My remarkable bookish encounters of late:
- With Once by Rebecca Rosenblum, upon seeing it now available for preorder at amazon.
- With Victory by Joseph Conrad, upon reading (in The Believer Book of Writers Talking to Writers) that Joan Didion always rereads it before starting a new novel, and then says Shirley Hazzard, “[it] travels with me.” So I got it out of the library, and soon I shall read it soon.
- With Atmospheric Disturbances by Rivka Galchen, which I just finished reading today, and isn’t it serendipitous that Baby Got Books has been interviewing said author? Part 1 today, and Part 2 follows tomorrow.
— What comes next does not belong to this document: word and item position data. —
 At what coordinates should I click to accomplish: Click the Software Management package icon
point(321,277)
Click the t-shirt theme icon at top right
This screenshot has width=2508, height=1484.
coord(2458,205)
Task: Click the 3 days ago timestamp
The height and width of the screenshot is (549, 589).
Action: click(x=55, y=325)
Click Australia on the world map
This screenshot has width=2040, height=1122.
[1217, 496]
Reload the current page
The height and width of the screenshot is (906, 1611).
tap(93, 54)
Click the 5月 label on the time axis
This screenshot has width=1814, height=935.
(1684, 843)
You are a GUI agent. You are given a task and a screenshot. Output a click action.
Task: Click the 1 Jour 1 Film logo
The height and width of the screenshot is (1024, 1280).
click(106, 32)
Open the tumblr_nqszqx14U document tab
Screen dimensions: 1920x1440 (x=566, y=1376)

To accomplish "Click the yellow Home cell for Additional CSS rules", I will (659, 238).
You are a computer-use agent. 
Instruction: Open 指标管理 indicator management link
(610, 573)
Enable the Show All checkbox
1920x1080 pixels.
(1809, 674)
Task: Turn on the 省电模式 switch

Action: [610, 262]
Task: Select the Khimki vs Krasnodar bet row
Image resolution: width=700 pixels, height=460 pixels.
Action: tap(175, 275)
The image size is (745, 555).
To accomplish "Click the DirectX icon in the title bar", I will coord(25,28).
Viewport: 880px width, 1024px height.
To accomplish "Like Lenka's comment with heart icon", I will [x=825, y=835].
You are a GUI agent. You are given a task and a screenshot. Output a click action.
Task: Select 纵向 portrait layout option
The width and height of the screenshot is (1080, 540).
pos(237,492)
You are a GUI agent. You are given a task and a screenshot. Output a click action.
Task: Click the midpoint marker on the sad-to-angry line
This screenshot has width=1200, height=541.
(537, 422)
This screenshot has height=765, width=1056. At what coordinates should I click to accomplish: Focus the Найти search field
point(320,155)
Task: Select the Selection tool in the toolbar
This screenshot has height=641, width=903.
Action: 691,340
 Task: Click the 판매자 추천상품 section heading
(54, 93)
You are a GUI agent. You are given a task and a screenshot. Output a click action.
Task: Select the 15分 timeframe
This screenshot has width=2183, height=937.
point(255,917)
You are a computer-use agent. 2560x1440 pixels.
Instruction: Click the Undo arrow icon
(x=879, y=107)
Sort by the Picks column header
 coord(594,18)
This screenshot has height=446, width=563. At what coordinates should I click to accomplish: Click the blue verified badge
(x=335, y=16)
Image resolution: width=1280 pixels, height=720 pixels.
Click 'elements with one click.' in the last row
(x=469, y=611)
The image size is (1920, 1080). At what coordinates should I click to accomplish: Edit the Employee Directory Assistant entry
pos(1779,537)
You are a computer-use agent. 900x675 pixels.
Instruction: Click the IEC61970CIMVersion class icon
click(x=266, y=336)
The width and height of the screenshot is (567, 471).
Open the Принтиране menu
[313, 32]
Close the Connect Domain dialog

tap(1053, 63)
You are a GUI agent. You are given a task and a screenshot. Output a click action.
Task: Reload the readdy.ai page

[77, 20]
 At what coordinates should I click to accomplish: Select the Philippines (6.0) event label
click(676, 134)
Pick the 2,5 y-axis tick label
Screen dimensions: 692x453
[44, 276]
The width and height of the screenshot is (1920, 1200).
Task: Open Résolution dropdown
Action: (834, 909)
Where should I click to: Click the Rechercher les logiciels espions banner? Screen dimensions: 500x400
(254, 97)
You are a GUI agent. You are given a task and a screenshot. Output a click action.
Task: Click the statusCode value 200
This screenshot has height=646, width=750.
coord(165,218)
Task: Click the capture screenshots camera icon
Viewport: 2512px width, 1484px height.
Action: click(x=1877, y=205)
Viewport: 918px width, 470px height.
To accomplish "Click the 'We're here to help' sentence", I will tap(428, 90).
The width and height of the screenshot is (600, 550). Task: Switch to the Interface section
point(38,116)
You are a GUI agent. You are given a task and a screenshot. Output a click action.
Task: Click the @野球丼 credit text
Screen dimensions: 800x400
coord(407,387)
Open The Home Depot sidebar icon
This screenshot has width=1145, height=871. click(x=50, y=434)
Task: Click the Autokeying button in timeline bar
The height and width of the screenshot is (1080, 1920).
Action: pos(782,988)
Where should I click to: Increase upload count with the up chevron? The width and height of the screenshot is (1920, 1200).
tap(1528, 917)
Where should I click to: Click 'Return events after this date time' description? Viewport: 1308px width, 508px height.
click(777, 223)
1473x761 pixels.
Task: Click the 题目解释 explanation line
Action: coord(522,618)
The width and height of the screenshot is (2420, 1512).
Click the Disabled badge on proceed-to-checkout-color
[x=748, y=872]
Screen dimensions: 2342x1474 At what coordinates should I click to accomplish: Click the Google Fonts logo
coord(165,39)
- With the unlikely trio of The Confessions of Phoebe Tyler by Ruth Warrick, 2001 Canadian Slavonic Papers, and Economics in a Canadian Setting by Mark Inman, piled and abandoned on a park bench outside Varsity Stadium.
May 24, 2008
Epizoodic
From Bryson’s Diction for Writers and Editors:
Epidemic. Strictly speaking, only people can suffer an epidemic (the word means “in or among people”). An outbreak of disease among animals is epizootic.
May 21, 2008
Free to Be…
I went to see Free To Be You… And Me this weekend, performed by kids at The Randolph Academy for the Performing Arts. I’d never seen the show live before, I don’t think, though I’d watched the movie plenty of times in elementary school, and I think there was a book, and I had the record too. But of course there was much that I’d forgotten, and it surprised me too how relevant the material still is– which is nice, that it can still be enjoyed, but too bad too, that the message is more necessary than it’s ever been. Of course it’s simplified– I see now that simply giving William a doll and feeding tender sweet young things to the tigers was never going to change the world. The show is a product of a different way of thinking, but still, it lays down a terribly substantial foundation. I’ve always adored it, and was thrilled to discover most of the movie is available online. Check out Michael Jackson and Roberta Flack singing “When We Grow Up” (a video that is only the smallest bit creepy). And Marlo Thomas driving a taxi in “Parents Are People” was always my favourite.